Ogni anno in Italia mille minori afgani “invisibili”: ecco il loro viaggio impossibile
La locandina ROMA – In Italia ogni anno transitano a Roma circa mille minori afghani non accompagnati: li chiamano “i viaggiatori invisibili”, lasciano l’Afganistan per arrivare al Nord Europa, passando appunto per l’Italia. In mezzo, un viaggio interminabile e pieno di pericoli. La stima è di “L’Albero della Vita”, onlus impegnata da 14 anni sul fronte del disagio minorile, che oggi dà vita ad una conferenza sul tema in collaborazione con la Commissione Straordinaria per i Diritti Umani del Senato. Un’occasione per lanciare un appello alle parti sociali e alle istituzioni a tutti i livelli affinchè si dia la massima attenzione possibile a questo problema e si trovino idonee soluzioni in termini di normativa di diritto d’asilo e di pratiche d’accoglienza.
Quello dei minori afgani non accompagnati – viene detto – è un viaggio lungo 5000-6000 km, che può durare da alcuni mesi a diversi anni. Generalmente maschio, il “viaggiatore invisibile” ha tra i 15 e i 17 anni, a volte è orfano ma più spesso ha un genitore in vita: alla base della scelta di partire spesso c’è una decisione sollecitata dagli stessi genitori, che con grande sofferenza stimolano i figli ad allontanarsi da un contesto di grave rischio e disagio, dove i diritti fondamentali dei minori sono sistematicamente violati.

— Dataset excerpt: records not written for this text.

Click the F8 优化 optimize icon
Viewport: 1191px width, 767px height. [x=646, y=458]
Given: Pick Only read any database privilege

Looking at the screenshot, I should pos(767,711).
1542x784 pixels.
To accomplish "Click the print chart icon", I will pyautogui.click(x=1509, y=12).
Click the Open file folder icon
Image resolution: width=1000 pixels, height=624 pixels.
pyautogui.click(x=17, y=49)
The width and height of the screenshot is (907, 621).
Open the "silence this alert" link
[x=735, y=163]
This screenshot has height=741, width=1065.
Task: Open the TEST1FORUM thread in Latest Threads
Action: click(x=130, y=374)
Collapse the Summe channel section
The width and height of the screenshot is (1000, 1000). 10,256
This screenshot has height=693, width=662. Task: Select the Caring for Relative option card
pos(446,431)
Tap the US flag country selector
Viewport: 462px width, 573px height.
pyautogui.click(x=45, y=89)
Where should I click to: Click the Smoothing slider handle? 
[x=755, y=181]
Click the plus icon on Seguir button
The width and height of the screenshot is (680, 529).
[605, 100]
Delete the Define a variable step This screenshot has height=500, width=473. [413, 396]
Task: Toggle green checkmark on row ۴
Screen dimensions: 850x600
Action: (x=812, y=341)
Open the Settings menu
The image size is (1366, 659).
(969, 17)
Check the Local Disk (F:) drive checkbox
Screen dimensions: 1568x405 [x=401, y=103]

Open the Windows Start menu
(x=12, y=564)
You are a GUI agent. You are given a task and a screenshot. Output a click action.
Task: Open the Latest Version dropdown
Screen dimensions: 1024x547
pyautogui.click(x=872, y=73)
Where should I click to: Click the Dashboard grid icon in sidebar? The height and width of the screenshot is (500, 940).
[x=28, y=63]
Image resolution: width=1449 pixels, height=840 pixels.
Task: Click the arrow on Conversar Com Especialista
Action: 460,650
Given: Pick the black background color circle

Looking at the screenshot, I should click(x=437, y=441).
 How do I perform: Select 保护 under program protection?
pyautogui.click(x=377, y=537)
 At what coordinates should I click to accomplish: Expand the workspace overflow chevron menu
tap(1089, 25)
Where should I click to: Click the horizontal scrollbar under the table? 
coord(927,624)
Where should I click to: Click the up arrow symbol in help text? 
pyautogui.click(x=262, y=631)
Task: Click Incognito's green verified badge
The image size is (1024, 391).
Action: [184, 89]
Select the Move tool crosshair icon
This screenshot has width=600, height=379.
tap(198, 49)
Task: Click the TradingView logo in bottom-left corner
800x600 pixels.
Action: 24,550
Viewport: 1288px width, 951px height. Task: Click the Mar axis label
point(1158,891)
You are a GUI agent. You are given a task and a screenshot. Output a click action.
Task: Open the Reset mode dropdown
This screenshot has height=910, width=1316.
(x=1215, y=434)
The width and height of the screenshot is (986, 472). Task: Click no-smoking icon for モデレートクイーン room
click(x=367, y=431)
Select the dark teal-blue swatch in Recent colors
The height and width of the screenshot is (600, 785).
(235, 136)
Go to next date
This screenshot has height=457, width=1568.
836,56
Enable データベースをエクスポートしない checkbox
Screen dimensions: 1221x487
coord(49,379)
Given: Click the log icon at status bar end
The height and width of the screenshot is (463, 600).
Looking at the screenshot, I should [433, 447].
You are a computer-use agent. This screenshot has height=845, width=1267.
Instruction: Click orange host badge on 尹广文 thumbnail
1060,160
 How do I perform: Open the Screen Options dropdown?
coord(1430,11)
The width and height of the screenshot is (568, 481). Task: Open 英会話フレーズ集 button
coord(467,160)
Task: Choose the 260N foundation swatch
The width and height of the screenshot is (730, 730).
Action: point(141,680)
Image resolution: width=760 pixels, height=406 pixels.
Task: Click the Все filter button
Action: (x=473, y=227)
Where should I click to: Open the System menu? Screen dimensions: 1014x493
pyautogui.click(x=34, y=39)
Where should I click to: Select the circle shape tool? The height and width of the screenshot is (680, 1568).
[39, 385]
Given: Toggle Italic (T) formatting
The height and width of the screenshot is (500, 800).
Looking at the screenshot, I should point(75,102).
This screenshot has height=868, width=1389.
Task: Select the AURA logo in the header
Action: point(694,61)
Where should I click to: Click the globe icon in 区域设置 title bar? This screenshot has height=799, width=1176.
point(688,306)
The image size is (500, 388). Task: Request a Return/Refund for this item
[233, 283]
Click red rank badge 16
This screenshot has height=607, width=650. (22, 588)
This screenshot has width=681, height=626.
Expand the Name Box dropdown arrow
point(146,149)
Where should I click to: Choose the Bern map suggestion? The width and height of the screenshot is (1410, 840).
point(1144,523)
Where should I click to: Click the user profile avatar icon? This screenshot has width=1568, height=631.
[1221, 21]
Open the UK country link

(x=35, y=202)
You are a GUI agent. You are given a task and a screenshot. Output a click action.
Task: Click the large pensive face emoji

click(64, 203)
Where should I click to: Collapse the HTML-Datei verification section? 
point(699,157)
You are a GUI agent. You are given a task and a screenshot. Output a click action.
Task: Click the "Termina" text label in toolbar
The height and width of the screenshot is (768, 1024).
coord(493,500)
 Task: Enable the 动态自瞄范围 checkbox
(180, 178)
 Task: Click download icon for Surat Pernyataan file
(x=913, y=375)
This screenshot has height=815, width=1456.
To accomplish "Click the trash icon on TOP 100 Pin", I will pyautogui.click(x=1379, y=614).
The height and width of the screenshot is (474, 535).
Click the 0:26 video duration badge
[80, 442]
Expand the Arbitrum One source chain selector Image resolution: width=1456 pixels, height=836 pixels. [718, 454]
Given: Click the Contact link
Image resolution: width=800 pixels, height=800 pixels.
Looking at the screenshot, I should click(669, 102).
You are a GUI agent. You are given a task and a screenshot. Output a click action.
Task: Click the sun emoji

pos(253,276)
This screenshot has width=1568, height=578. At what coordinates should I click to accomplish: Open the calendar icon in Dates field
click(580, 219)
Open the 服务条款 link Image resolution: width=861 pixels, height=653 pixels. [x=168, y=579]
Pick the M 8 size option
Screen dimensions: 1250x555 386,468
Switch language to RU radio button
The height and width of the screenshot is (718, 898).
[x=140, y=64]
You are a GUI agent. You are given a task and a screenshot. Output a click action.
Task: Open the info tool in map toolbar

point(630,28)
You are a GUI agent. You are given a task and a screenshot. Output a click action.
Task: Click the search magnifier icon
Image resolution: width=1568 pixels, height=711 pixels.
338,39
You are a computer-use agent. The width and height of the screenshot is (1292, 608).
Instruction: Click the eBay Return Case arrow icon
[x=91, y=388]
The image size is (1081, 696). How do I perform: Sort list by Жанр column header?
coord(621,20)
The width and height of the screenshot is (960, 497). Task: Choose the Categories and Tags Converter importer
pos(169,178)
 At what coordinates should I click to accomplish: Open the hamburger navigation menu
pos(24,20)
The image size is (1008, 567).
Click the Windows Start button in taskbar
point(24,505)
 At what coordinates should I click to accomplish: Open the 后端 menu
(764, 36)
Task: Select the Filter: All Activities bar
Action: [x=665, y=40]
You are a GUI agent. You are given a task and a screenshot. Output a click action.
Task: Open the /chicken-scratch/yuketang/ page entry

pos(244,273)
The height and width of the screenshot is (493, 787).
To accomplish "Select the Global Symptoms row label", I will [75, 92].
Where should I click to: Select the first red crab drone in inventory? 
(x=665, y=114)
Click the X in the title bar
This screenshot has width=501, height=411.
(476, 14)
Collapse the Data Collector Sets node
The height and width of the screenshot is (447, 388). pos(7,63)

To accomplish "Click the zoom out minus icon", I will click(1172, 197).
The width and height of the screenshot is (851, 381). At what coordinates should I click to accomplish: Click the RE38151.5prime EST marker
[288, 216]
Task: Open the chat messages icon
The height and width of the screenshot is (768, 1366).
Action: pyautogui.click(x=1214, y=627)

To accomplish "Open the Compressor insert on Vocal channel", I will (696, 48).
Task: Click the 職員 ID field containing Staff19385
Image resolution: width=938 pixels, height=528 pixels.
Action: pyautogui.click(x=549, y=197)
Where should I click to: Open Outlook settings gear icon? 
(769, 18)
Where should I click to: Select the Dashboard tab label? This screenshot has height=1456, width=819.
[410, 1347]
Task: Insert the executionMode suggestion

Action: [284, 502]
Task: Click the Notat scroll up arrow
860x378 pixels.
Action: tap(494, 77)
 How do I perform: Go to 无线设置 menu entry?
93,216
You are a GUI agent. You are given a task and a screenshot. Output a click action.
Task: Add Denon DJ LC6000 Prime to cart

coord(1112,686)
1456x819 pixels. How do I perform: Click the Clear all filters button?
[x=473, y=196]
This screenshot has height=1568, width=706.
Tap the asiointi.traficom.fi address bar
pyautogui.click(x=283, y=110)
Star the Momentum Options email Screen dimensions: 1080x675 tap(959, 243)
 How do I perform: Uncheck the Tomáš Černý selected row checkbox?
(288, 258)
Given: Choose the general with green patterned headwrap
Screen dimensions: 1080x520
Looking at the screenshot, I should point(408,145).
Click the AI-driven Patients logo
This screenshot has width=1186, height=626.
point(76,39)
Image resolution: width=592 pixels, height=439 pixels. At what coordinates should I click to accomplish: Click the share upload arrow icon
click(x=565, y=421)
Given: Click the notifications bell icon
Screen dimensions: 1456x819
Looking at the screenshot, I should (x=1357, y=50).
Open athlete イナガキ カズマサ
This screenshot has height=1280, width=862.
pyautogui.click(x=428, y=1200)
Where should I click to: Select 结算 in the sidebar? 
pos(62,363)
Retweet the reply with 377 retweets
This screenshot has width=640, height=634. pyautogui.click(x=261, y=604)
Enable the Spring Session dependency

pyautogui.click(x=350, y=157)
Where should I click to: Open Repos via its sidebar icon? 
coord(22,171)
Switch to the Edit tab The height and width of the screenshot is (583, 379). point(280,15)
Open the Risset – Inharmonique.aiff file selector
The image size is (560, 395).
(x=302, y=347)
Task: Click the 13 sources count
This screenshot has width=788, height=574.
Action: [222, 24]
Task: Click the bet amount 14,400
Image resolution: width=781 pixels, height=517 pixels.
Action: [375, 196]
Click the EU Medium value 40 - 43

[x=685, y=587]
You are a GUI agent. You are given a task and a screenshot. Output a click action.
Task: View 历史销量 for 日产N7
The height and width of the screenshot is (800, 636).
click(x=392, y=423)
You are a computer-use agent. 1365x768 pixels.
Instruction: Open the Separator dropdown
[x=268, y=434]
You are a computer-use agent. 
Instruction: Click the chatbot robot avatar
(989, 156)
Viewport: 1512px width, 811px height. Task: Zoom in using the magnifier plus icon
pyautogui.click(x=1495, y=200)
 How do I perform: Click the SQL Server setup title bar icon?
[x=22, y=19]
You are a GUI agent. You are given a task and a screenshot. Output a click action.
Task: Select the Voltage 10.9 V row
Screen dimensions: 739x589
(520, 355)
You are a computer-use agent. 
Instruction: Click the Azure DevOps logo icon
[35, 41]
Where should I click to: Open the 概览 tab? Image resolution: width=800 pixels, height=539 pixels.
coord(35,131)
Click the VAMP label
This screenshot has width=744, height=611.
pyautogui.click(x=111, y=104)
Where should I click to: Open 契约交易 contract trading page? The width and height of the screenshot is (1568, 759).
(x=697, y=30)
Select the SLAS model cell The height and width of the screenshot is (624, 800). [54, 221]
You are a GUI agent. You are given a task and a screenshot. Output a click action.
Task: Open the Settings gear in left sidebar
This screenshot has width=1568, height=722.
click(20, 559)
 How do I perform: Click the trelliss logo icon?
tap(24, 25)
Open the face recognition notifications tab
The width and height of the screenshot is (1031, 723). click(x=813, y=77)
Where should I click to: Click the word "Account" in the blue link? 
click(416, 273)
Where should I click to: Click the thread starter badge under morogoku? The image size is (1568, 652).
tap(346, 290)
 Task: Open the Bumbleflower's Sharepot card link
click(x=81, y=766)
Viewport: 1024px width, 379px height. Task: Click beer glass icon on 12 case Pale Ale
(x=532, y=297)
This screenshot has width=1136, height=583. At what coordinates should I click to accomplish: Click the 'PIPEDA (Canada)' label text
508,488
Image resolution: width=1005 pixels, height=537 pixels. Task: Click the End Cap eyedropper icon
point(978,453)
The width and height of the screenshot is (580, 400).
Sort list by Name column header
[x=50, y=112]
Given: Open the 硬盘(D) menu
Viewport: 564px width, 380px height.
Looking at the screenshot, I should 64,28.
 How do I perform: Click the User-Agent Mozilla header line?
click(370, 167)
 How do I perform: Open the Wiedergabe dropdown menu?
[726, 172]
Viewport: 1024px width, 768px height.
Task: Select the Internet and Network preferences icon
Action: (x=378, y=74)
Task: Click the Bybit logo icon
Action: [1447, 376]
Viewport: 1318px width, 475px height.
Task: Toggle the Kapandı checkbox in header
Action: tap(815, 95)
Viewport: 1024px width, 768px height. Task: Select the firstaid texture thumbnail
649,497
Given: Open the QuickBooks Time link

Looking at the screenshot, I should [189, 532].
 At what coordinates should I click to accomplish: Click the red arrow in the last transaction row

Prima tappa del viaggio è quasi sempre l’Iran (o anche il Pakistan), paese dove i minori si fermano illegalmente anche per mesi, alla ricerca di un lavoro e di soldi che servono per pagare i trafficanti di esseri umani che controllano i viaggi verso l’Europa. Una volta pagati i trafficanti, inizia il viaggio verso Ovest: i minori attraversano la Turchia, poi la Grecia e l’Italia, vivendo un’esperienza che mette a dura prova la loro stessa sopravvivenza. Obbligatorio – continua l’analisi di “L’Albero della vita” è il passaggio, spesso a piedi per evitare i posti di blocco, delle montagne tra Iran e Turchia: dal confine turco a Istanbul sono centinaia di chilometri attraverso il cuore dell’Anatolia, torrido d’estate e gelido d’inverno. Un percorso lunghissimo e traumatico, che spesso inizia con una detenzione forzata di diversi giorni nei doppi fondi di camion e autobus in attesa che i trafficanti ricevano la conferma dell’avvenuto pagamento del viaggio da amici e parenti dei ragazzi. Ma il momento peggiore arriva subito dopo, quando i migranti sono costretti ad attraversare il tratto di mare tra Turchia e Grecia con piccoli gommoni, in piena notte e in balia delle correnti, con il rischio di essere intercettati dalla polizia turca o bloccati dalle condizioni del mare. In Grecia si prosegue verso Patrasso, dove i minori restano anche mesi e mesi in attesa di imbarcarsi di nascosto su un traghetto per l’Italia (soprattutto Bari, Ancona, Venezia), nascondendosi in camion e container o aggrappandosi ai semiassi degli automezzi.